Word and element location listing
____
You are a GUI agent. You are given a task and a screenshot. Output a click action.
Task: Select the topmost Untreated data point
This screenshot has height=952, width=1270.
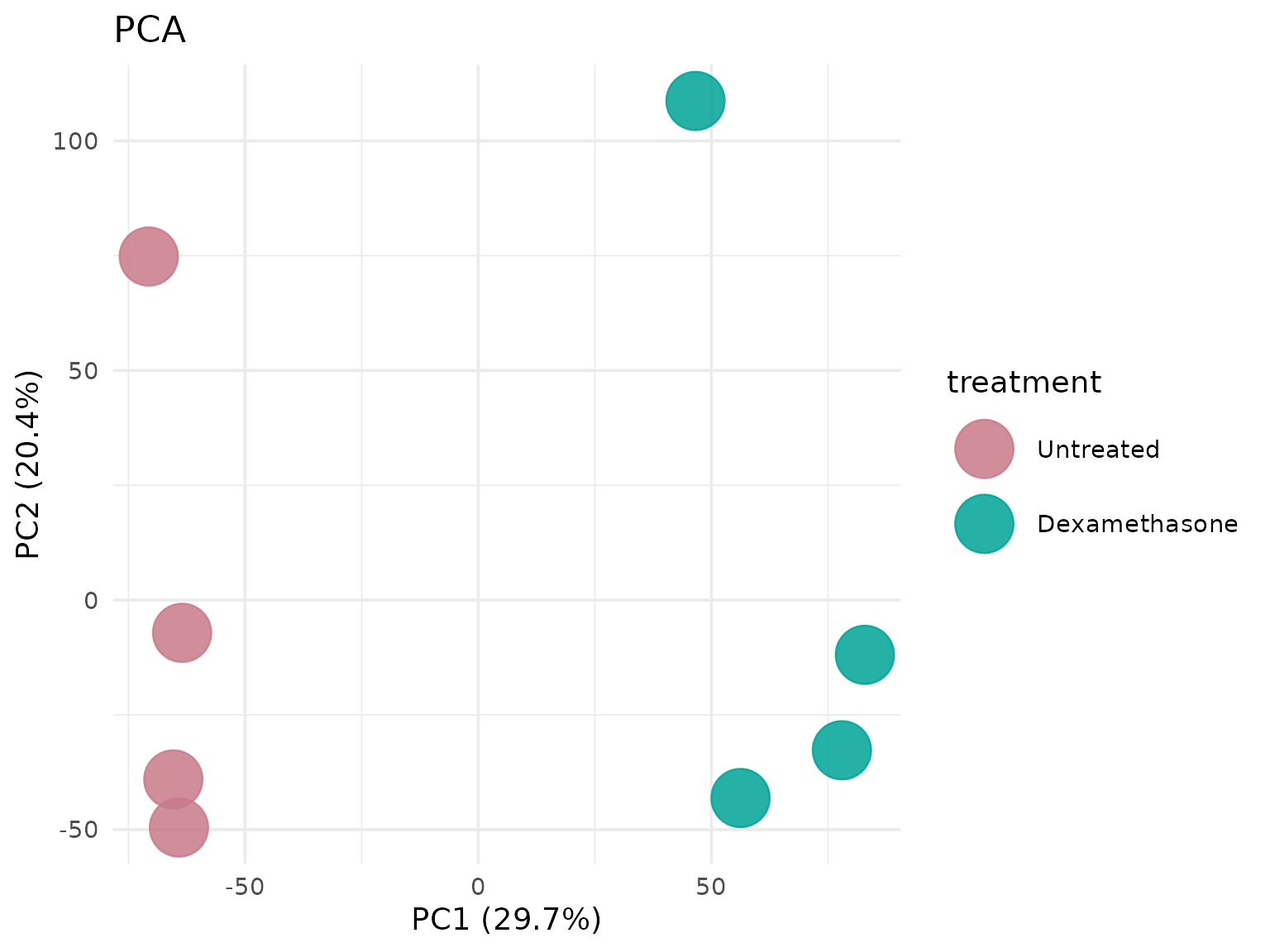pos(149,256)
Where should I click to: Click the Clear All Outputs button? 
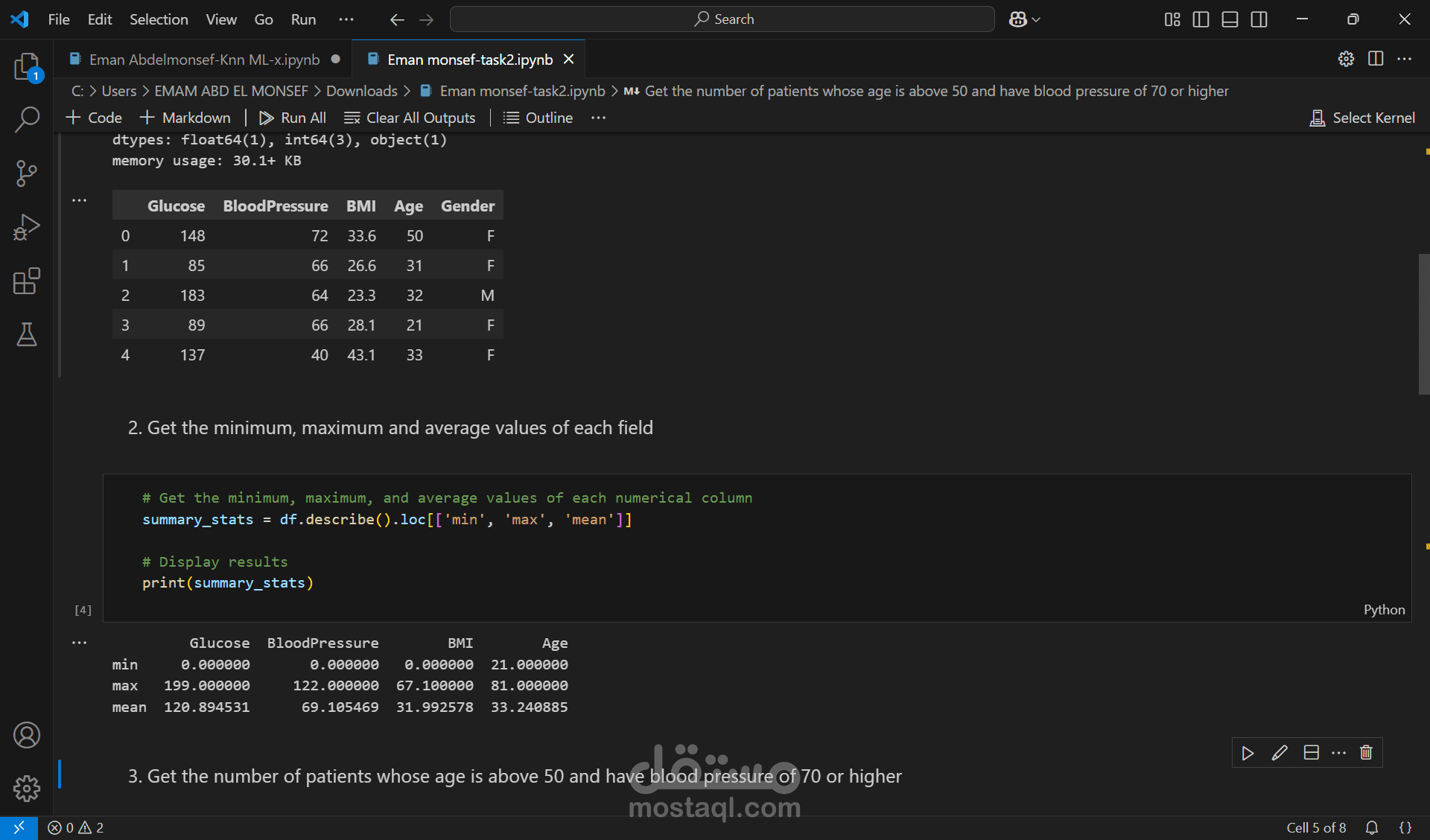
____
» **PROBLEM STATEMENT**:
Reproduce the listing with every "screenshot" changed to "image" and all other wording left alone, omitting the pictures.

» **EXERCISE RESULT**:
You are a GUI agent. You are given a task and a image. Output a click action.
Task: Select the topmost Untreated data point
This image has height=952, width=1270.
pos(149,256)
Where should I click to: Click the Clear All Outputs button? 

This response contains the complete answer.